Times Have Changed

Hello and Good Morning, from a recently 1-year sober gal.

On March 27th, I celebrated one year of sobriety. Which is something I once thought was a pipe dream.

I’ve got to be honest, it wasn’t as hard as I thought it would be. I didn’t spend every day this year with intense cravings. I didn’t have to crawl my way through hell and back. I just kind of…did it. I took it day by day, moment by moment, and I did it. Don’t get me wrong, some things were hard. I had moments where I wanted to drink, but my mindset around drinking has completely shifted, so it wasn’t so much an urge as a memory of how things used to be. Or a longing to not feel anxious in a crowd of people who were also drinking.

I don’t crave alcohol anymore. At least, not like I used to. At times, I crave the feeling of being uninhibited, which is a silly way to say “I miss getting drunk.” That sounds like such a gross statement to me, because what I’m saying partially is “I miss the time when I didn’t care enough about myself to do this, because it was easier.” And it was, somewhat. It was easier in the sense that reaching for a bottle or can was a quick fix, allowing me to avoid feeling uncomfortable. Even though in reality, the simple act of reaching for a can was making all of this 10,000 times worse. So, I’m really missing the simple, in-the-moment “fix,” not the alcohol.

When it comes to relationships, mine have all changed. But in the best way. The people who care about me deeply have shown their love and support by sharing the kindest words. They have changed their lifestyles without me asking to make me feel safe and comfortable, which is something I will never take for granted. They have supported me in times of need and have lifted me up in times of celebration. My community of friends and family is the absolute best, and if you don’t feel like you have that, you need to find it. Because it is honestly the best feeling in the world to always have someone. Even if you aren’t sober or trying to get sober, having a village of people you love and who love you in return for no reason is something that you truly need to navigate life. I believe that.

One thing I’m learning to cope with is the intrusive thought that maybe some time in the future, I’ll be able to drink “successfully.” Stupid, I know, but let’s break that down.

I often think, maybe there will be a time when I can go to a restaurant and have one drink with dinner. Or go to some social event and drink one or two beers socially instead of 12-15 within a two and a half hour span. Society as a whole has convinced itself that there is a “healthy” way to consume alcohol- i.e., not drinking in excess or using it as a coping skill.

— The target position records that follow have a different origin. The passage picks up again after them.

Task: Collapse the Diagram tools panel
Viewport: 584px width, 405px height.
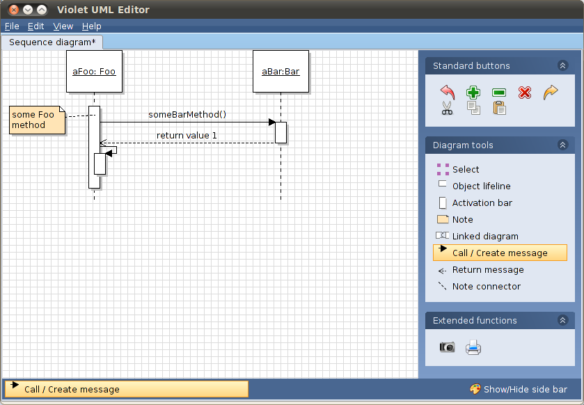Action: coord(562,145)
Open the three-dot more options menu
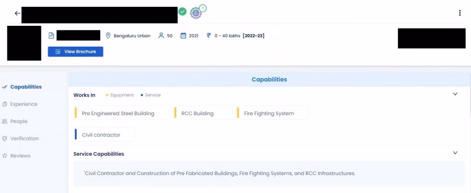 coord(460,13)
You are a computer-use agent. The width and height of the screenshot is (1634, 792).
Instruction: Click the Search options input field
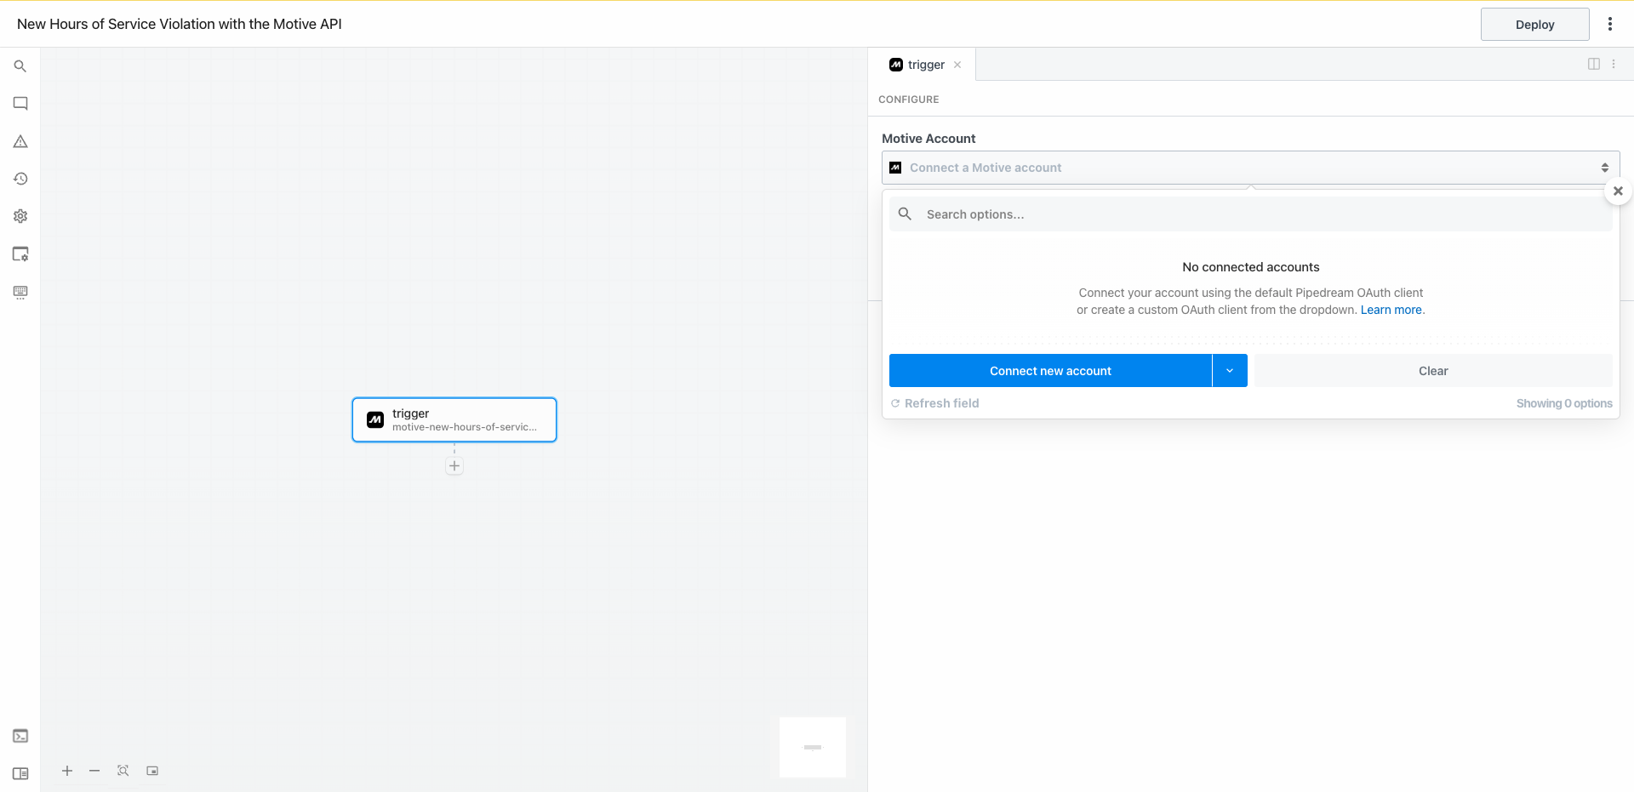pyautogui.click(x=1260, y=214)
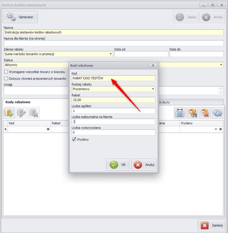Expand the Zakres rabatu dropdown
Screen dimensions: 228x233
[x=110, y=54]
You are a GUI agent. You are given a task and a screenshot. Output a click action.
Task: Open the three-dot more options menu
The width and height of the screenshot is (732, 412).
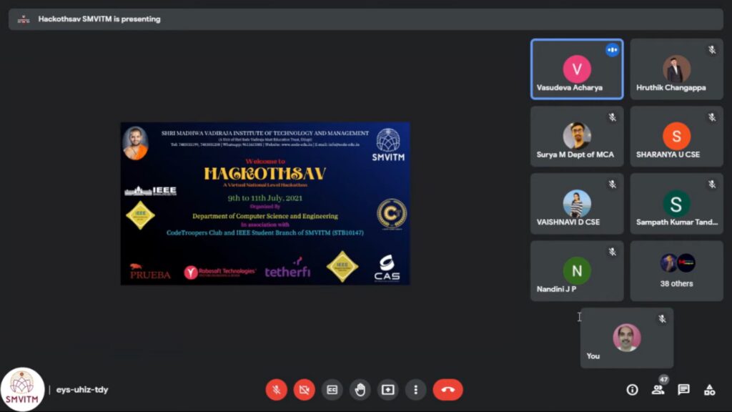point(415,390)
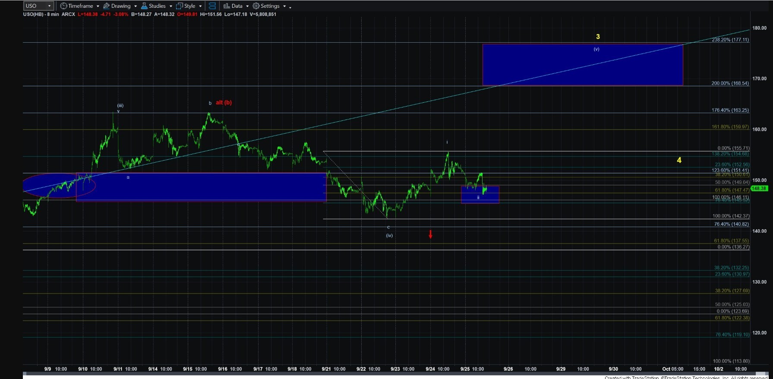This screenshot has width=773, height=379.
Task: Click the blue stacked panels icon
Action: 212,6
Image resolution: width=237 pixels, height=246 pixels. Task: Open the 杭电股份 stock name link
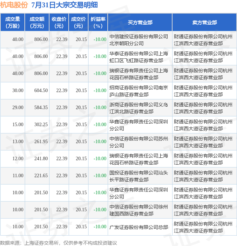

But let’s be clear: alcohol is a drug. There is NO healthy way to consume alcohol. My logical brain knows this, but society does not. So, what am I really saying with this statement? I hope there’s a day when I can be as delusional as others, maybe? I hope there’s a day when I don’t have to think about this? That simply won’t happen. I will always have to think about this. The need to fit in kind of flew out the window the second I was dropped off at rehab and those doors closed behind me. And I want to be perfectly clear, there is no “successful” way to drink alcohol. I’m not telling you what to do with your life, but let’s call a spade a spade.

I’m not sure what these thoughts mean, and I’m talking through it with my therapist. I know that they aren’t true, though, and I’m curious to know what other addicts would say about their struggles with the same thoughts.

I’ve found that my mind is so much clearer. I noticed it immediately after coming home from rehab, but it’s gotten progressively more true over this year. I’m trying things that substance use Hannah would never have tried due to the fear of being judged or failing. Some things I used to not do simply because it would take time, and I’d rather spend my time drinking than learning a new skill. (Even though I could have done both —someone tell old Hannah that).

So yes, I have one year of sobriety under my belt now. Was it hard? Yep. Did I do it easily? No. But it wasn’t what I thought it would be. It was different. I’m proud of myself for the work that I’ve done, but I know that there is a lot more ahead. I feel a little more prepared for it.

Do something for yourself today. Reach out to the people who love you. Learn a new skill, or try something new. Do it for yourself, because you deserve it.